There are all sorts of different bacon options available on the market. Traditional bacon is pork, but did you know that beef bacon also exists?
Understanding the differences between beef bacon vs pork bacon allows you to get creative in the kitchen and deliver delicious meals and snacks.
What is Beef Bacon?
Beef bacon is made from a cut on the cow that is known as either the navel or beef belly. It is cut a bit further down on the body from where the brisket joins.
The cut that makes beef bacon is rippled with fat so that once it is rendered, it will look like ribbons of fat in between the meat.
In most instances, beef bacon is cured in sugar and salt prior to being smoked. Some butchers will also choose to dry-age the beef to deliver a more concentrated flavor.
What is Pork Bacon?
Pork bacon is made from a cut on the pig that is either the belly or the back. The belly cuts are going to be fattier, which can lend itself to more flavor.
Regardless of where the bacon has been cut, it is cured by soaking in saltwater and, then, smoked.
There are a few different types of pork bacon depending on where it has been cut, which also determines the level of fat as well as how it is going to be used.
Types of Pork Bacon
Understanding the different types of pork bacon will help you to choose the cut you want based on how you plan on using the cured meat.

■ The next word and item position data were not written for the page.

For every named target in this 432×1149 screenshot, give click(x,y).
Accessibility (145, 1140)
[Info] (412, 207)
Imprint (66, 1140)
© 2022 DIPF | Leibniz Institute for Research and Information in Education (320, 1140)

Center Cut: This type of bacon is the traditional American bacon that is served in strips. It is cut from the belly of the pig so that it is fattier. The only difference with center-cut is that the fattier ends on either side of the strip have been cut off to create a slightly leaner piece of bacon.

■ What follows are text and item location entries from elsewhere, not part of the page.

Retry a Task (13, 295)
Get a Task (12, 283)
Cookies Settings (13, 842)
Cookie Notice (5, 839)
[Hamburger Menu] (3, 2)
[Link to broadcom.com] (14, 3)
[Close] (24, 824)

Canadian: This type of bacon is also known as back bacon. It is cut from the pork loin, so it is considerably leaner than traditional bacon. In many instances, it is round in shape, which is why it lends well to being used on breakfast sandwiches.
Jowl: This bacon is also referred to by its Italian name of Guanciale. It is a cured meat that is produced from the jowl or cheeks of the pig. It has a similar composition to traditional bacon with the meat being layered within strips of fat. The jowl isn’t as uniform, however, and there’s a rind of skin found around the outside of it.

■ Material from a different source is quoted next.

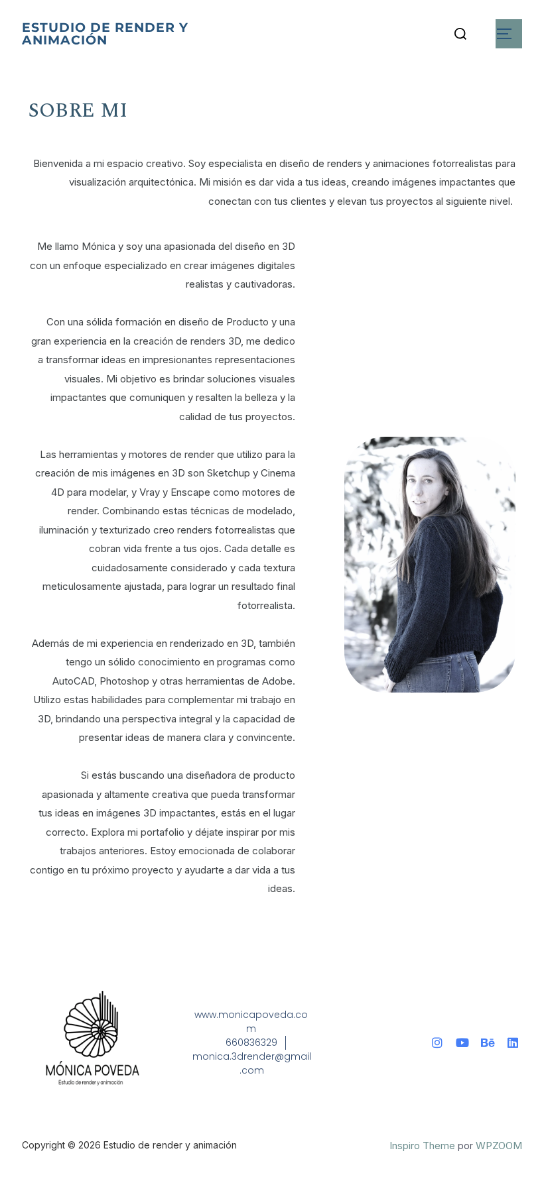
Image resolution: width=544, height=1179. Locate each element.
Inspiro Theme (422, 1145)
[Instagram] (437, 1042)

Beef Bacon vs. Pork Bacon: Differences
There are quite a few differences between beef bacon and pork bacon. Different dishes will require you to use different types of bacon based on the flavor you want to achieve as well as how you want to prepare it.
Beef bacon is going to be more expensive than pork bacon for a few reasons. The first and most obvious is that beef products are typically more expensive than pork products.
Beef bacon is considered to be healthier than pork bacon because it doesn’t have quite as much fat. If you find grass-fed beef bacon, it can be close to 90% lean. Additionally, you’re going to pay more for that beef being grass-fed.
Beef bacon is going to have a stronger, meatier flavor than traditional pork bacon. Much of this is going to be the difference between red meat vs. white meat. While beef bacon is healthier, it’s also going to take on the taste and texture of beef jerky.
Traditional American pork bacon, due to its fat composition, is going to provide more of a “crunch” when it is cooked over other types of bacon on the market.
The flavors are also going to vary depending on the curing and smoking process that is used. Some of the wood chips that are used include applewood for a mild and fruity flavor or hickory for a woody, heartier flavor.
The nutrition varies depending on the size of the bacon strip as well as how much salt it has been cured with. A slice of pork bacon is typically twice the size of a slice of beef bacon at 13 grams and 6.5 grams, respectively.
Generally speaking, beef bacon is healthier due to its lower fat content. The calories off of one strip of beef bacon are roughly 30. It will have approximately 2.3 grams of fat and 109 mg of sodium.
Pork bacon will have around 53 calories for one strip. It will have about 4 grams of fat and 194 mg of sodium.
The way in which you use beef bacon vs pork bacon can vary wildly.
Beef bacon is traditionally smoked and cooked to be enjoyed just as you would a piece of jerky. Larger pieces can also be smoked or pan-fried as a steak.
Since beef bacon is healthier, it is being used as a substitute for pork bacon. You can use it crumbled on a salad, placed on a burger, and more.
Pork bacon is more versatile, allowing you to fry it up to eat on its own, wrapped around another protein, or even placed across a sandwich.